English · Español

Break 00 — Set LoRA `rank = 0` (degenerate update space)¶

🇪🇸 Configuramos rank = 0 en LoRALinear. La factorización B A con B ∈ ℝ^(out × 0) y A ∈ ℝ^(0 × in) da un producto vacío que es matemáticamente la matriz cero. El optimizador no tiene gradiente que ajustar. La pérdida se queda exactamente donde estaba. La predicción es trivial; la lección es por qué el espacio de actualizaciones tiene que tener al menos dimensión 1.

This /break exercise targets the rank ≥ 1 constraint in LoRA. The bug is one number; the failure mode is zero learning, which is louder than any garbled output.

Anchors: theory/02-parameter-count.md, theory/05-lora-on-mini-gpt-exact-count.md, .claude/commands/break.md.

Hypothesis¶

The learner predicts: "Setting rank = 0 makes B shape (out, 0) and A shape (0, in).
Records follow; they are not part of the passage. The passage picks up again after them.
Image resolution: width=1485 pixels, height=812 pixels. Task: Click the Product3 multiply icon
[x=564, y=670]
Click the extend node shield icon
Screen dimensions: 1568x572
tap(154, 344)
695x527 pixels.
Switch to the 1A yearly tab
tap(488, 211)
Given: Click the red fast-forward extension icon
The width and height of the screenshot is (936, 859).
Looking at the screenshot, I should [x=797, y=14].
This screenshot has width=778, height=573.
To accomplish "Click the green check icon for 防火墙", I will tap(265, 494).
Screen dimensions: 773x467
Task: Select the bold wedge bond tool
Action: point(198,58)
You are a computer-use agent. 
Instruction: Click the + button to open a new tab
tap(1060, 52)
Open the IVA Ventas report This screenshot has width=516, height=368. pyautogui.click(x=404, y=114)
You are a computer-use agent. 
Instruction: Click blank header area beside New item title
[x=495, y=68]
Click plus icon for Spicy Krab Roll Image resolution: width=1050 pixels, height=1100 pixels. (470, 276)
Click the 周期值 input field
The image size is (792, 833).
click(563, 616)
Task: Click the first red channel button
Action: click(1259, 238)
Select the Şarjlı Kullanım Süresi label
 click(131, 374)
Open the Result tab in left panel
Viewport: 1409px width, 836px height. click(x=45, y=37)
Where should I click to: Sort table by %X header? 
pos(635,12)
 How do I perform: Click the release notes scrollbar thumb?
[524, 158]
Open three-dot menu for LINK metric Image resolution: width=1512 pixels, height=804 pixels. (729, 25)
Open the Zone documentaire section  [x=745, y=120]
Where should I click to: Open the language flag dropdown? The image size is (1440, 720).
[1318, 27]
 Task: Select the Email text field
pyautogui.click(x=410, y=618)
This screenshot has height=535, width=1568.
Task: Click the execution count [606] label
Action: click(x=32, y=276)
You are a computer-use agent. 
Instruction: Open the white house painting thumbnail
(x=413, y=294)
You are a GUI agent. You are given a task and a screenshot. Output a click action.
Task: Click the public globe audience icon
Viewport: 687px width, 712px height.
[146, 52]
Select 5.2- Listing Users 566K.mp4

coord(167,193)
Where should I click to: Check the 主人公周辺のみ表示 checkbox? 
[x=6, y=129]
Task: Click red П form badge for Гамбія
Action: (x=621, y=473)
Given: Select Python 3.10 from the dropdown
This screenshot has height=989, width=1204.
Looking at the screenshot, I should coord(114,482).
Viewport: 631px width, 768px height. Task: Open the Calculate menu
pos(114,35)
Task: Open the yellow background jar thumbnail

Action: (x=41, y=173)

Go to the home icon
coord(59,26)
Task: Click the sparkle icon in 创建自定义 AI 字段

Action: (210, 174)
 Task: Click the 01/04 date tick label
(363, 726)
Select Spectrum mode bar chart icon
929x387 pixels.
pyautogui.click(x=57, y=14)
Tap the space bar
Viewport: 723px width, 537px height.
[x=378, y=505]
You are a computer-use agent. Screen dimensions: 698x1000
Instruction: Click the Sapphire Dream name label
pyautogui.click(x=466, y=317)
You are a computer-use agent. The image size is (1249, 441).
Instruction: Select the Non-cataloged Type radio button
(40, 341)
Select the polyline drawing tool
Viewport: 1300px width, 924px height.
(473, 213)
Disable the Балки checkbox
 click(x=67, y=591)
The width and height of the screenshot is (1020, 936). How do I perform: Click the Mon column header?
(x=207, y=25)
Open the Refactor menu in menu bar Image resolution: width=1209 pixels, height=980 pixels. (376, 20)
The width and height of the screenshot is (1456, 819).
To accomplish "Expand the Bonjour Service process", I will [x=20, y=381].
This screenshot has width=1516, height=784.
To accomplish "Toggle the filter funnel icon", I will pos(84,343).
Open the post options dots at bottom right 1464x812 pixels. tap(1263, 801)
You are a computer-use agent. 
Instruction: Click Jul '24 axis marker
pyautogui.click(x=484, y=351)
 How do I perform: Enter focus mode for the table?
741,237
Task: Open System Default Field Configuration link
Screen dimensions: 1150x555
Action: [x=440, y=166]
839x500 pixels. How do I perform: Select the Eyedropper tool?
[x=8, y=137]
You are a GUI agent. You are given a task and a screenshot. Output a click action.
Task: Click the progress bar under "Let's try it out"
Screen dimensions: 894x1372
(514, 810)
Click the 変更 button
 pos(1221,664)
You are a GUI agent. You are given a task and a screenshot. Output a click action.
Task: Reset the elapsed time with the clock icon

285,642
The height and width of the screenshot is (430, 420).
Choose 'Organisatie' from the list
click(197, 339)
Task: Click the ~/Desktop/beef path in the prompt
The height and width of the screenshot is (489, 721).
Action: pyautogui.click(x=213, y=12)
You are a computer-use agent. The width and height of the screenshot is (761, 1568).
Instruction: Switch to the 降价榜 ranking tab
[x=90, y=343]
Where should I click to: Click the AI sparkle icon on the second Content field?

The product B @ A is a (out, in) zero matrix. ΔW = (α/r) · B @ A is undefined (r = 0 divides by zero) — but if the code happens to short-circuit on empty matmul, ΔW = 0 and the model output is exactly the frozen base. Loss does not move. Accuracy does not improve. The optimizer has zero parameters to update."

The break¶

In src/minimodel/peft/lora.py:

 class LoRALinear(Module):
-    def __init__(self, base: Linear, rank: int = 8, alpha: float = 16.0):
+    def __init__(self, base: Linear, rank: int = 0, alpha: float = 16.0):  # /break: degenerate
         super().__init__()
         self.base = base
         self.base.weight.requires_grad = False
         if self.base.bias is not None:
             self.base.bias.requires_grad = False
         self.rank = rank
         self.alpha = alpha
         out_f, in_f = base.weight.shape
-        self.A = Parameter(torch.empty(rank, in_f).normal_(std=1 / rank ** 0.5))
+        # /break: rank = 0 forces both A and B to empty tensors.
+        self.A = Parameter(torch.empty(rank, in_f).normal_())
         self.B = Parameter(torch.zeros(out_f, rank))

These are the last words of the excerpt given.